>>>
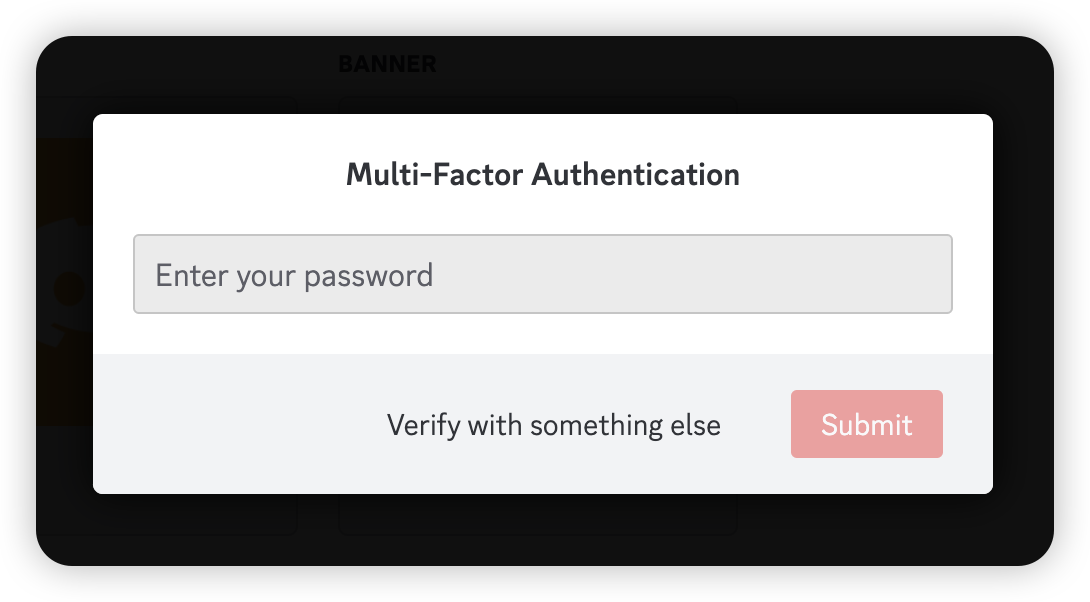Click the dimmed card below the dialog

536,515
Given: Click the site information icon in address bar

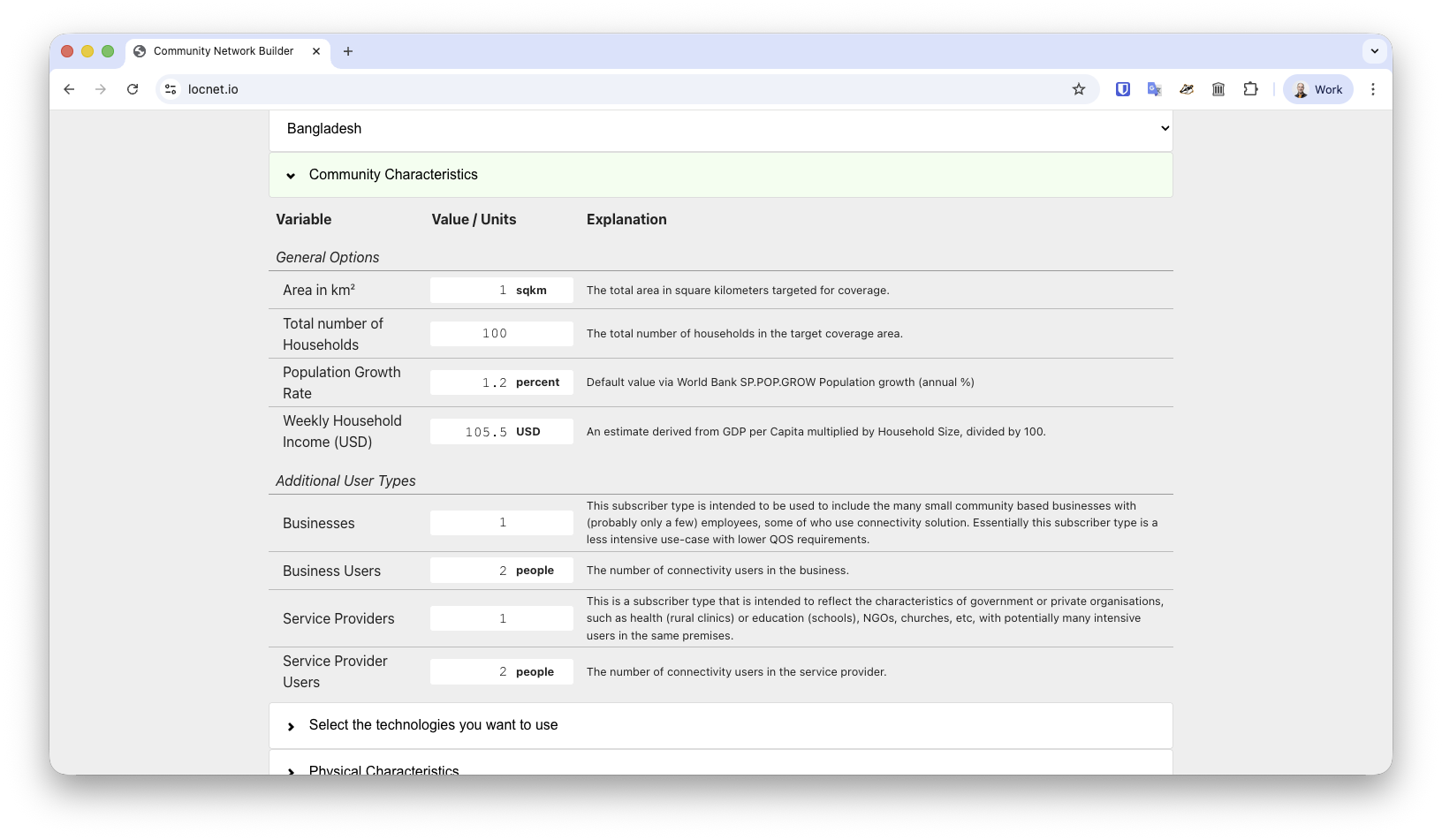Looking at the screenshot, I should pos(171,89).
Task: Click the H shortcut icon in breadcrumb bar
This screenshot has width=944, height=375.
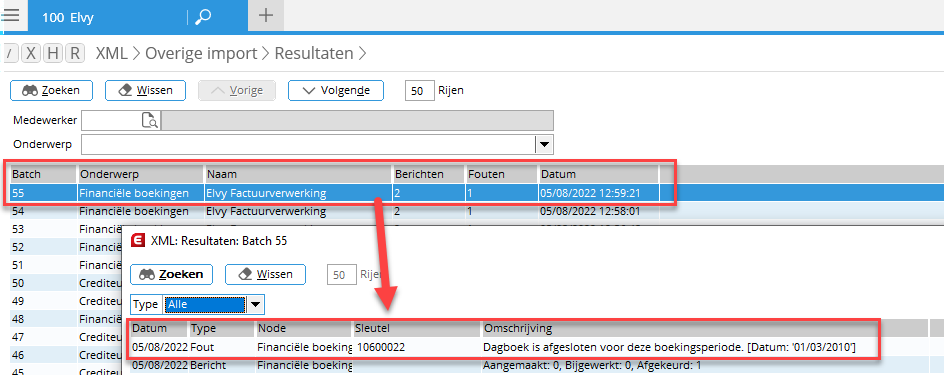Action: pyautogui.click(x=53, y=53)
<<<
> **THE TASK**
"Task: Click the" marks the first line to copy; copy that line and every line after it through the last line of the listing, exactly and without pictures.

> **PROBLEM SOLUTION**
Task: Click the H shortcut icon in breadcrumb bar
This screenshot has width=944, height=375.
Action: pyautogui.click(x=53, y=53)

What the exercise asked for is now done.